Provided data >>
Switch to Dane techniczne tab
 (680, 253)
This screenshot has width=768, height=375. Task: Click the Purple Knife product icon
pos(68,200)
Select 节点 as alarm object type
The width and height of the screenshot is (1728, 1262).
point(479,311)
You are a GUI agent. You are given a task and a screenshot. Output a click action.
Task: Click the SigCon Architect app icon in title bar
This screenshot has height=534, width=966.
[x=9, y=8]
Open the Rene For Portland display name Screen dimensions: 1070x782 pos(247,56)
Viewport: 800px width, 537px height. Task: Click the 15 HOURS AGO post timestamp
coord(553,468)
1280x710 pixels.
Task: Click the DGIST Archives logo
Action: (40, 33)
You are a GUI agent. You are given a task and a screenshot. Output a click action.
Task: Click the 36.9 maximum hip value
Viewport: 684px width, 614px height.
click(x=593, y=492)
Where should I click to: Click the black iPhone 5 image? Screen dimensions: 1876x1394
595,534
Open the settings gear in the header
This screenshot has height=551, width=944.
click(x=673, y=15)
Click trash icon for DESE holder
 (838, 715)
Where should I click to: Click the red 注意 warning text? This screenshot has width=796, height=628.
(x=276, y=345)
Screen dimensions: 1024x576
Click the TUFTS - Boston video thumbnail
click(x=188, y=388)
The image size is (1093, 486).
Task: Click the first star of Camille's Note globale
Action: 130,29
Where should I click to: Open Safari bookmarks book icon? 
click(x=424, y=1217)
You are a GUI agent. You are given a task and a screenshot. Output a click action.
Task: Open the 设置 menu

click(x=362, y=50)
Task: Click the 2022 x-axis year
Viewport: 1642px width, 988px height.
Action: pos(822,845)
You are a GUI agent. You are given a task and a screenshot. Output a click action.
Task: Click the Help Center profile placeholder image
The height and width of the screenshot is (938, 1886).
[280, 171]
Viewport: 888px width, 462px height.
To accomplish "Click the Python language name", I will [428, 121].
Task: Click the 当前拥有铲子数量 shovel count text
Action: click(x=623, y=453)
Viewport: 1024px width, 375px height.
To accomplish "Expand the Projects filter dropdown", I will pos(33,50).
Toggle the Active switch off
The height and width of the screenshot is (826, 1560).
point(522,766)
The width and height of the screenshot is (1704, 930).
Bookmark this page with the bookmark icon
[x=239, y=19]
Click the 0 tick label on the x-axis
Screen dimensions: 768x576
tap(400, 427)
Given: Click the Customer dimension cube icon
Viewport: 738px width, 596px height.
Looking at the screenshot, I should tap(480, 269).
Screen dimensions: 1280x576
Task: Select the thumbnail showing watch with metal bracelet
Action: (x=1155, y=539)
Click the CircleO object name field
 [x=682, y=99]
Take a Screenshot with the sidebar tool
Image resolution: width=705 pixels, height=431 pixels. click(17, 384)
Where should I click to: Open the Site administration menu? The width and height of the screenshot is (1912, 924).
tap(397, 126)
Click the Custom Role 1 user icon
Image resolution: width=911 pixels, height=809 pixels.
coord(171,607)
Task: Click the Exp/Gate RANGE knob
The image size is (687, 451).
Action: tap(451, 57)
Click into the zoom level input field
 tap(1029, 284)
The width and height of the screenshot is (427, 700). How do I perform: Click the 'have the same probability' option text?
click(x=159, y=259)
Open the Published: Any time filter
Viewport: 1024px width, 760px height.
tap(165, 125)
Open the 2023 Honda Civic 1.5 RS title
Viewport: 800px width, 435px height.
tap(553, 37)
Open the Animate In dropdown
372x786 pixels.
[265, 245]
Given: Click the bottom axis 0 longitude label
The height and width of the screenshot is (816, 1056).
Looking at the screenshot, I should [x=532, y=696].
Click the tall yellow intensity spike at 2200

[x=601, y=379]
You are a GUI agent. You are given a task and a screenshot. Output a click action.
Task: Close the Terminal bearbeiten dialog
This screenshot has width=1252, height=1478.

Problem details >> Please copy all lines of the listing in which the string "label" occurs.

Solution for this exercise >>
Click the 0 tick label on the x-axis
Given: Click the bottom axis 0 longitude label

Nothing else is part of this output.